Continuing on, we are told from a newly-discovered Syriac Orthodox text concerning the meetings (apparently the earlier-known version was actually a later recension published by Nau, and this newly-discovered text is the longer version on which that recension was based) that the Syrians repeatedly asked the Emperor to have the discussions taken down in writing, but this was rejected not only by the Chalcedonian bishops, but also by Strategius, who was the locum tenens for the magister. Polemical reasons for this are given a bit later on in the text (which I won't go into, both because the preview ends soon after this, and because I wouldn't expect anyone here to believe them or care; they're not really the point, anyhow), but I am left wondering if there was a standard scribal practice known to be employed at the time which would've made this turn of events unusual, or if perhaps it was common enough to not require anything nefarious to explain it. It strikes me as a little bit odd that we have access to things as damaging to any of our clean and easy conceptions of history (and here by 'our', I mean OO like me) as Bar Hebraeus' treatise against the Armenians, the recollection (in the History of the Patriarchs of Alexandria, 10th century) of the reestablishment of communion between the Syrians and the Egyptians after a period of conflict between and subsequent schism of the Syrian Patriarch Peter III of Callinicus (581-591) and his Egyptian counterpart Pope Anastasius, or the Christological debates in Armenia at the time of Ashot IV Bagratuni (spurred on by the evangelizing mission of Theodore Abu Qurra, Chalcedonian bishop of Harran), yet we do not have any official notes from these seemingly very important meetings because Strategius didn't want to write them down? And I guess Emperor Justinian was fine with this? ¯\_(ツ)_/¯

Anyway, at this point in the chapter it turns to a translation of the longer Syriac document, and after a few pages of that (filled with all the 'hits' that you probably already know if you are well-enough versed in the details of the schism, at least in its early incarnation like this), the preview ends, so I guess I can't learn anything else from this chapter if I don't want to pay $247 for my own copy of the book (curse you, Routledge! And Covid-19, for shuttering our libraries!), which is just a little crazy to me.
------------
The problem: In the passage about the Syriac account of the meetings, who besides the Chalcedonian bishops refused to have the discussions written down? Please rely only on the passage above when working with the data.

Record set:
------------
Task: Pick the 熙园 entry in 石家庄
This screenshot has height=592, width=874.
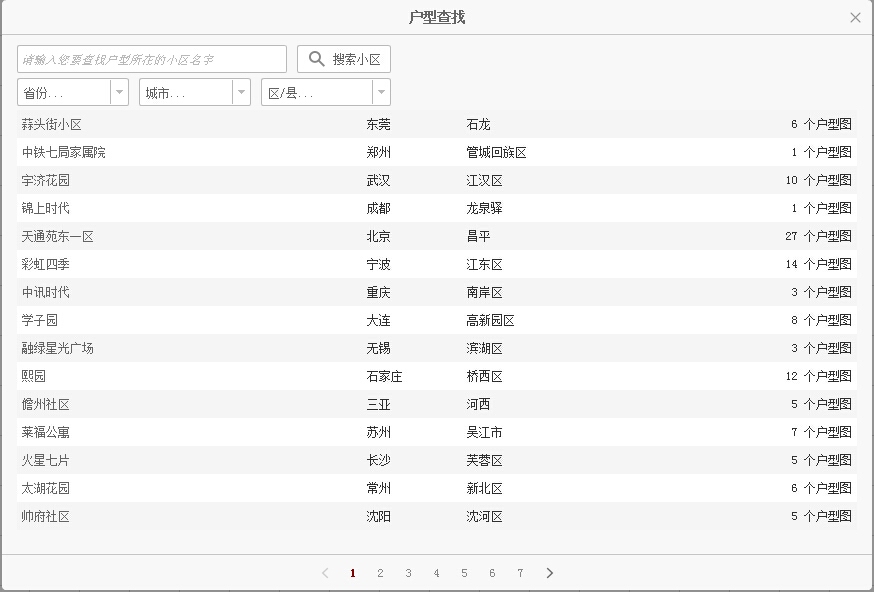Action: [x=34, y=377]
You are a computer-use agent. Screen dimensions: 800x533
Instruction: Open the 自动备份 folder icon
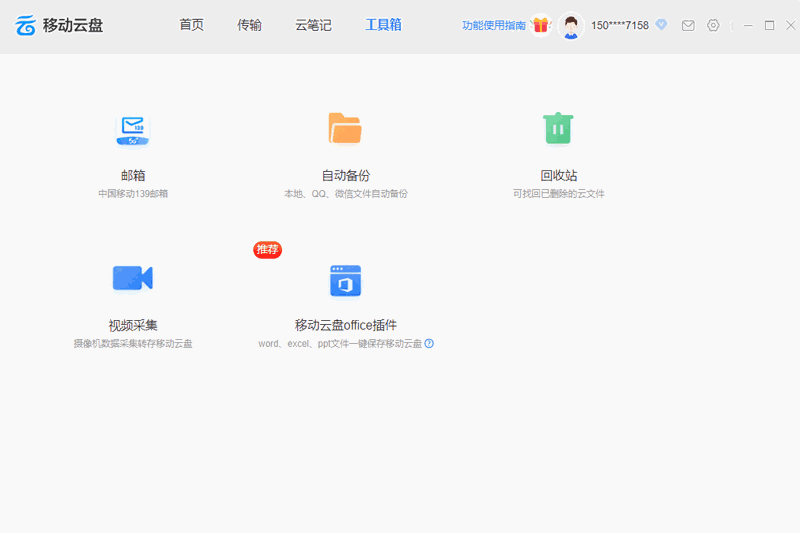click(345, 128)
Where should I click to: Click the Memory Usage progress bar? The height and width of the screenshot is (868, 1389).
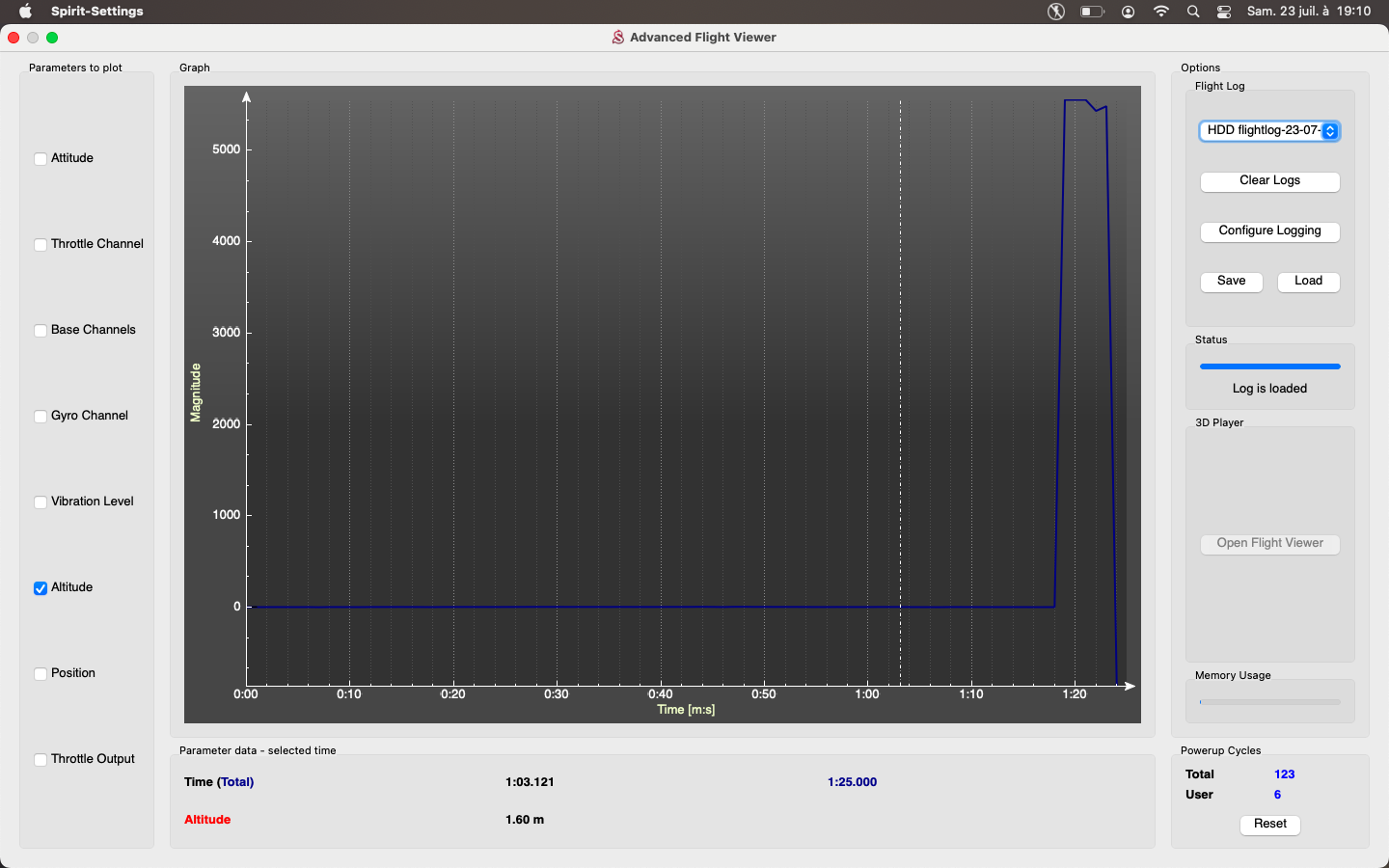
------------
Written answer: Strategius, the locum tenens for the magister.